Ich mache immer so genannte Tem-Tracks (Temporäre Soundtracks, vorläufige improvisierte Scoremusik) auf meine Rohschnitte. Denn der Rhythmus der Musik prüft den Rhythmus des Filmschnitts und gibt den stummen Bildern eines rohen Werkes seine eigene Patina. Ich brauchte mehr musikalisches Material. So zog ich über die Flohmärkte Wiens und kaufte für wenig Geld (wahrscheinlich illegale) Pressungen junger Pop-Musik aus Moskau, stöberte in der Klezmer-Musik-Abteilung bei Virgin Records, suchte in kleinen Musikläden balkanesische Folklore und fand bei Kusturicas Filmen die Musik von Bregovic. Und dann war er da, der Soundtrack, zumindest die Vorstellung in meinem Kopf. Ein Soundtrack, den vorher niemand spürte, ja, für möglich hielt. Die geplanten Einspielungen von deutschen Pop oder Rockstars waren „perdú“. Vorbei.
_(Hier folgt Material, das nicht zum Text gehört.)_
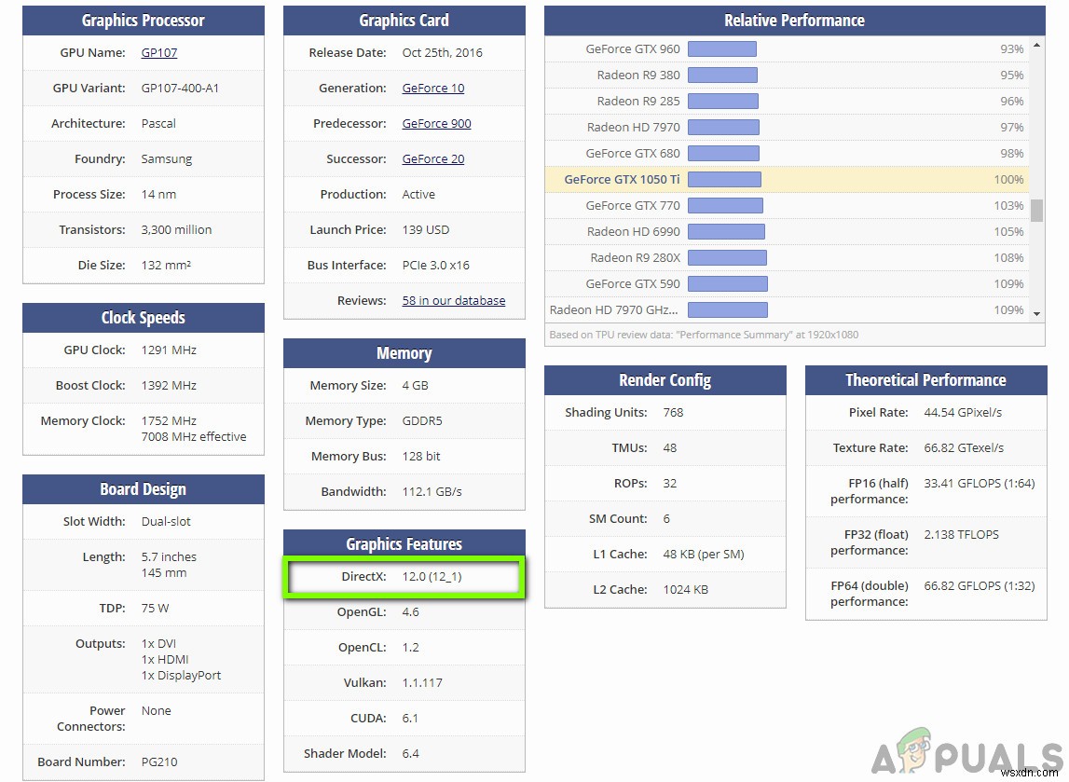Open the '58 in our database' reviews link
This screenshot has height=782, width=1069.
pyautogui.click(x=453, y=301)
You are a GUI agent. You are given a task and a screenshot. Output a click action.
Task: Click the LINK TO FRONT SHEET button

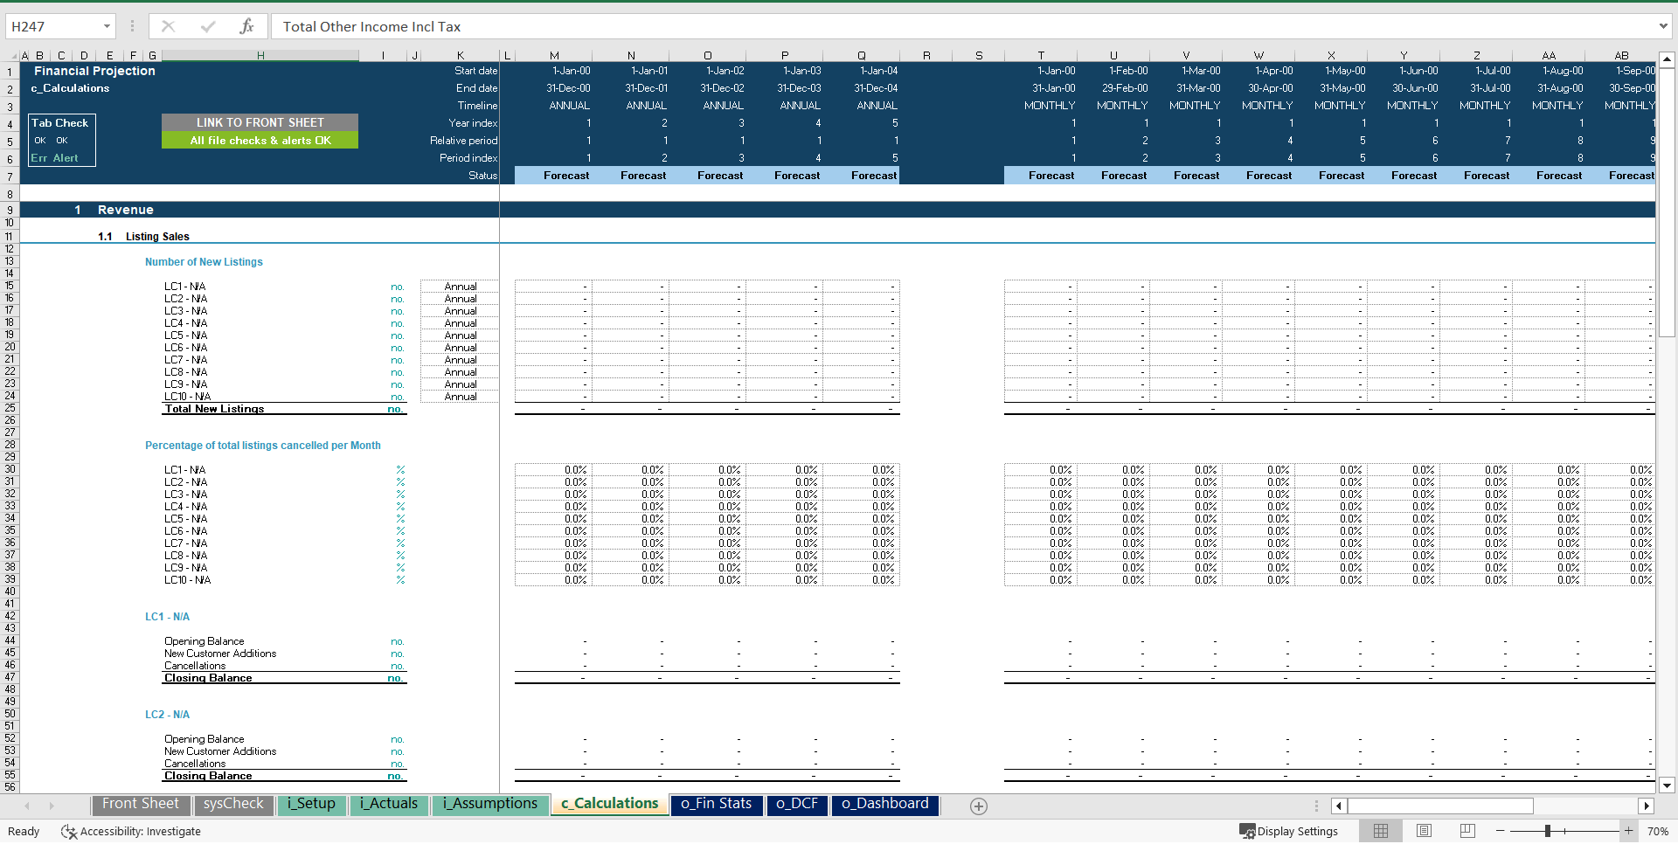point(260,122)
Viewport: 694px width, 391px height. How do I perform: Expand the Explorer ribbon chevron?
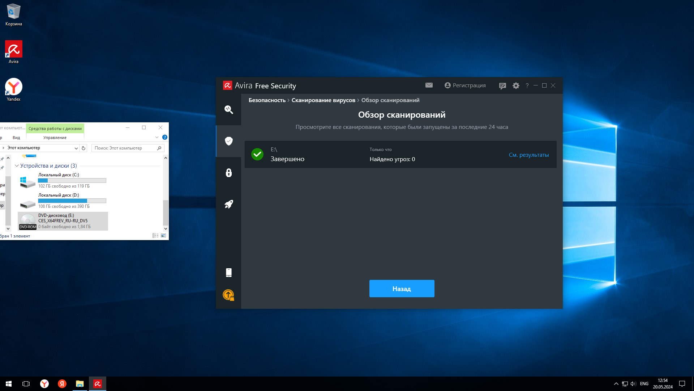pos(157,137)
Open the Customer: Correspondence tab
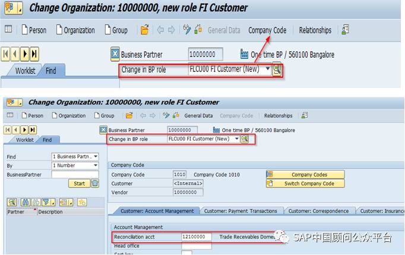 [319, 211]
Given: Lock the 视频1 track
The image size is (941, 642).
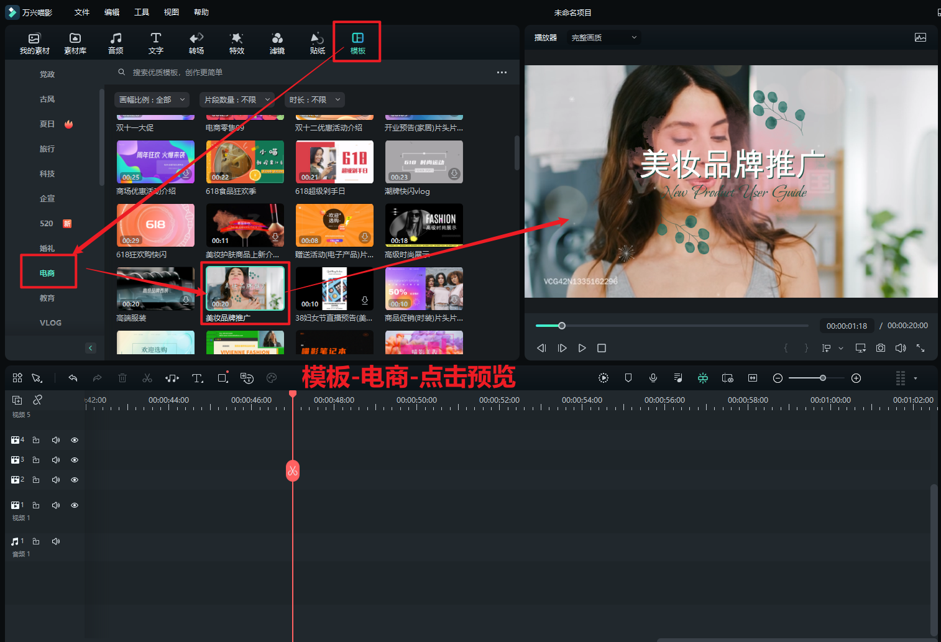Looking at the screenshot, I should point(35,505).
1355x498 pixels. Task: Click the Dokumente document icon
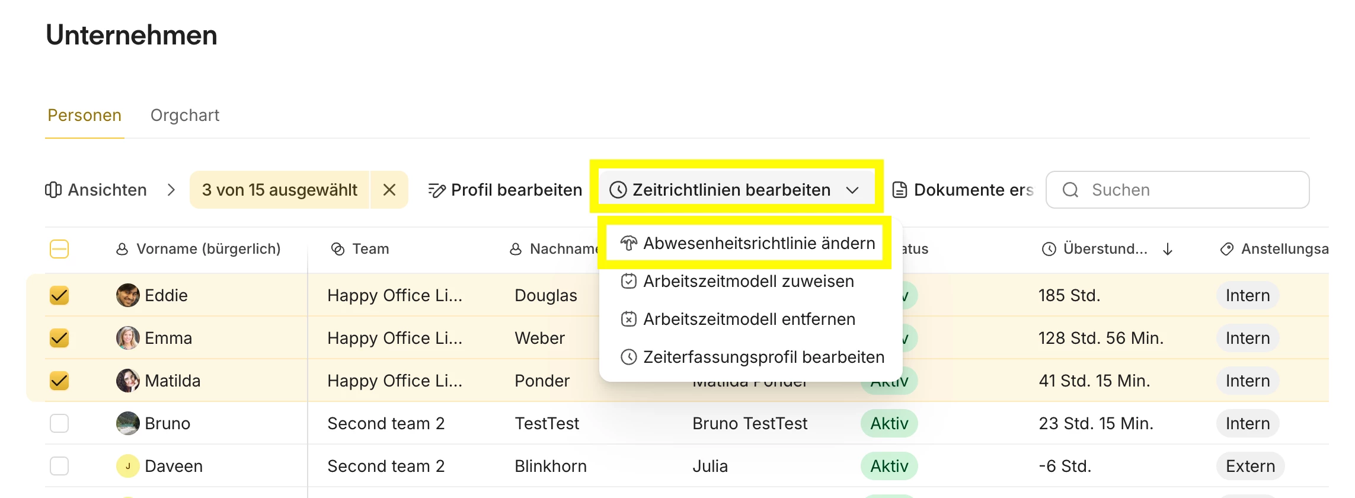coord(900,190)
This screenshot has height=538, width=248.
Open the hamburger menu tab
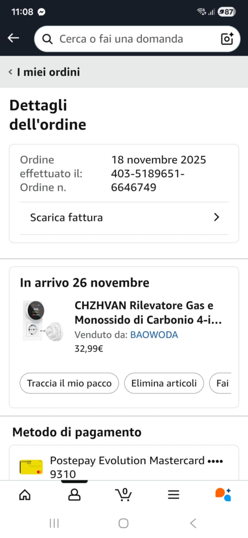(x=173, y=495)
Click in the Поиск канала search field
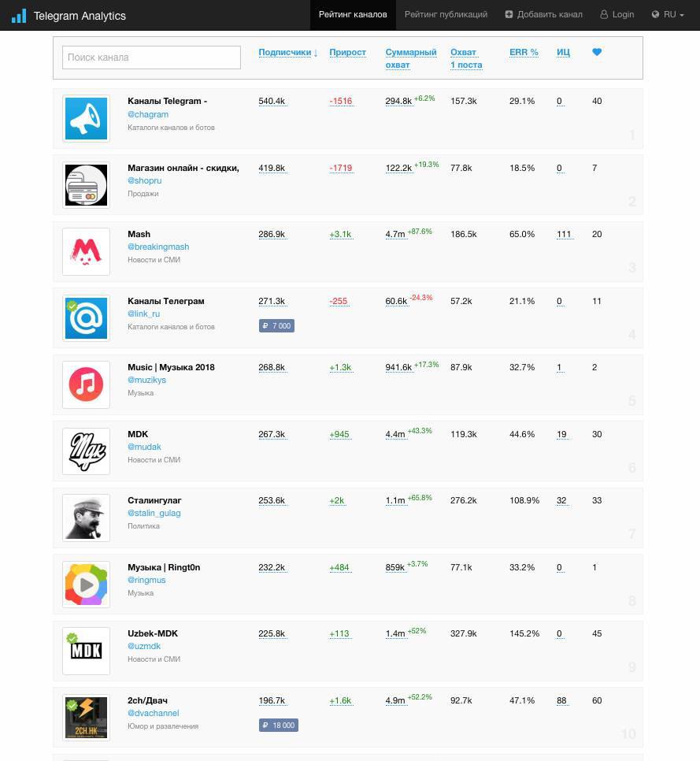 point(151,58)
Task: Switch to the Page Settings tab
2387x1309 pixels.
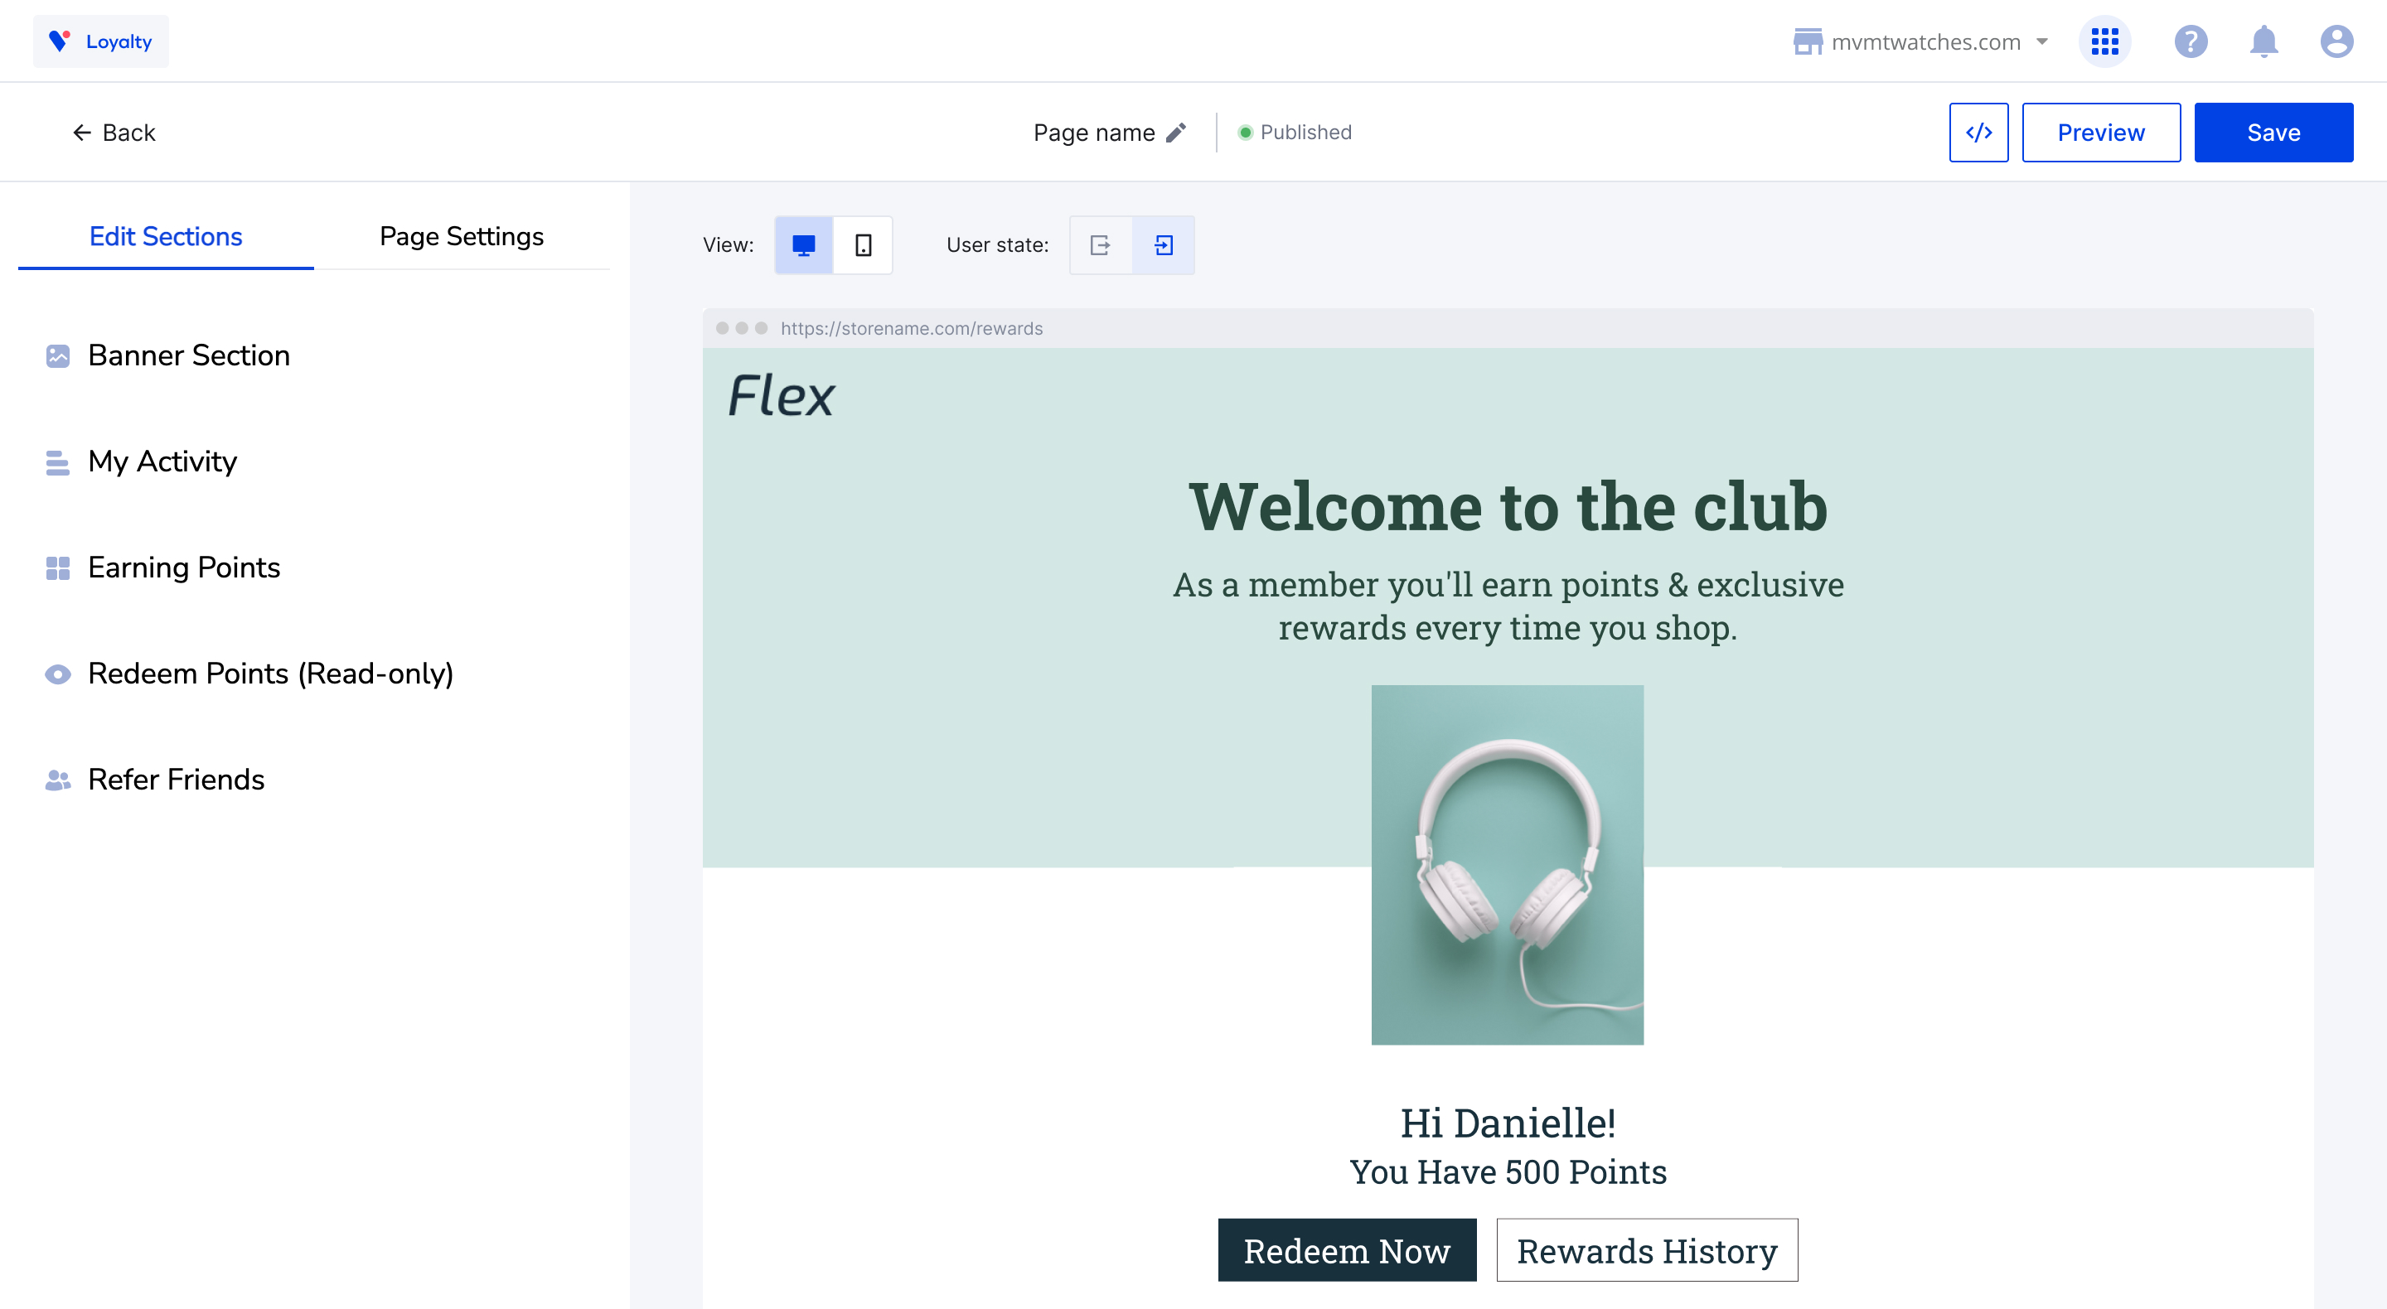Action: tap(461, 237)

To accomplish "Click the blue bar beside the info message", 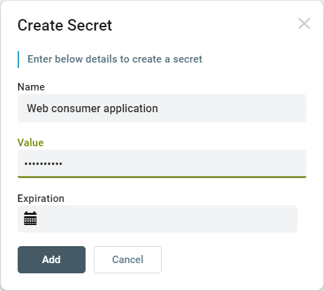I will (18, 59).
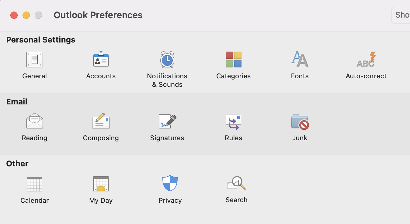
Task: Open the Categories colored squares icon
Action: click(233, 59)
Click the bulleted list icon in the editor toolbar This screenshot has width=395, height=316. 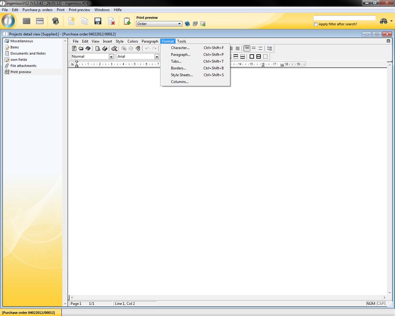(270, 49)
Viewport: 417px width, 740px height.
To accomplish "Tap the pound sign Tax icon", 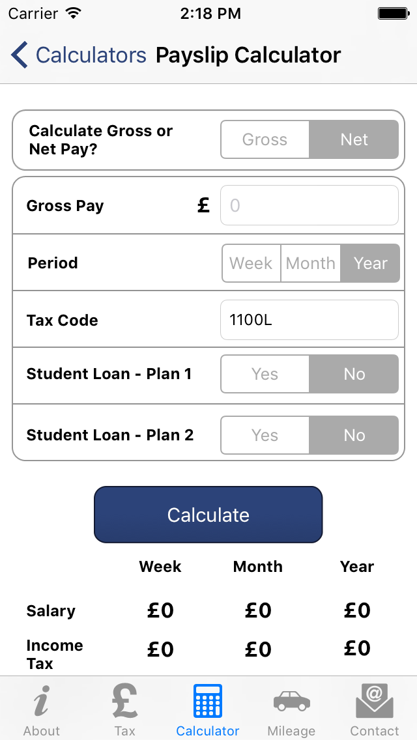I will (x=124, y=702).
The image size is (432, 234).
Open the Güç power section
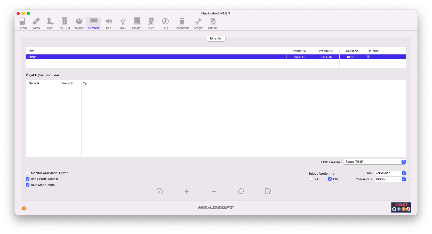tap(165, 23)
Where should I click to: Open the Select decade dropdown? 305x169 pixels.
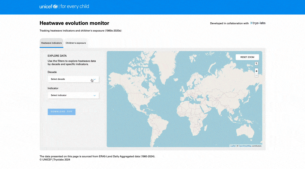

Ich sprach mit meinen Film-Komponisten Walter Cikan und er lies sich von dem improvisierten „Tem-Track“ inspirieren.
Als wir den Bildschnitt beendeten, begann Walter dramaturgisch auf das einzelne Bild und auf einzelne Sequenzen hin zu komponieren. Die Emotionen an einer Stelle zu verstärken, die Dramatik an jener Stelle wieder zurück zu nehmen, dort die Action vorwärts zu treiben und an den Gewaltszenen kontrapunktisch den Humor musikalisch nicht zu verlieren. Es war eine schwierige Aufgabe in diesem Genre-Mix aus Gangsterfilm und Comedy die richtige Balance zu finden. Mehr als zwanzig Musiker aus aller Welt spielten dann in einem Wiener Studio die Nummern ein, die von RussenPop, über Klezmer- und Zigeunermusik, a capella eingespielte Männerchöre bis hin zu Hip Hop reichten. Ein Mix wie ich ihn mir niemals hatte vorstellen können. Und als wir den fertigen Film mischten, entstand exakt das, von dem ich immer träumte: die Musik wurde eigenständiger Teil einer filmischen Groteske, keine Untermalung des Films. Wie bei einem Schauspieler, der aus einem geschriebenen, trockenen Text etwas Lebendiges macht durch seine Intonation, seine persönliche Interpretation des Textes, seine gesprochene Passion beim Spielen, entstand etwas Neues, Aufregendes, Unverhofftes. Die Musik gibt dem Ganzen etwas Überraschendes, Eigenständiges. Sie ist nicht nur Funktionsträgerin, sondern ist einfach präsent. In den kurzen musikalischen Unterbrechung wirkt sie nach. Wie Lärm nach einer langen Ruhezeit, nur eben umgekehrt. Sie ist da, unüberhörbar, vorne. Ob das gefallen wird, war mir plötzlich unwichtig. Der ganze Film verlangte nach dieser Musik. Sie gibt BASTA das besondere Timbre. Gegen die Einwände vieler, die den Soundtrack zu anmaßend fanden, die Stücke zu viel und zu vordergründig, setzte ich mich durch. Die Musik bekam ihre eigene Rolle im Film. Sie wurde ein wichtigeres Puzzleteil im Ganzen als vorgesehen war.
Und das hat die Musik selbst erreicht. Ohne mein Zutun. Sie hat sich ihren Platz in diesem Film selbst geholt. Deshalb staune und schweige ich, wenn jemand fragt: wie kommt denn die Musik in den Film? Man weiß es vorher nie!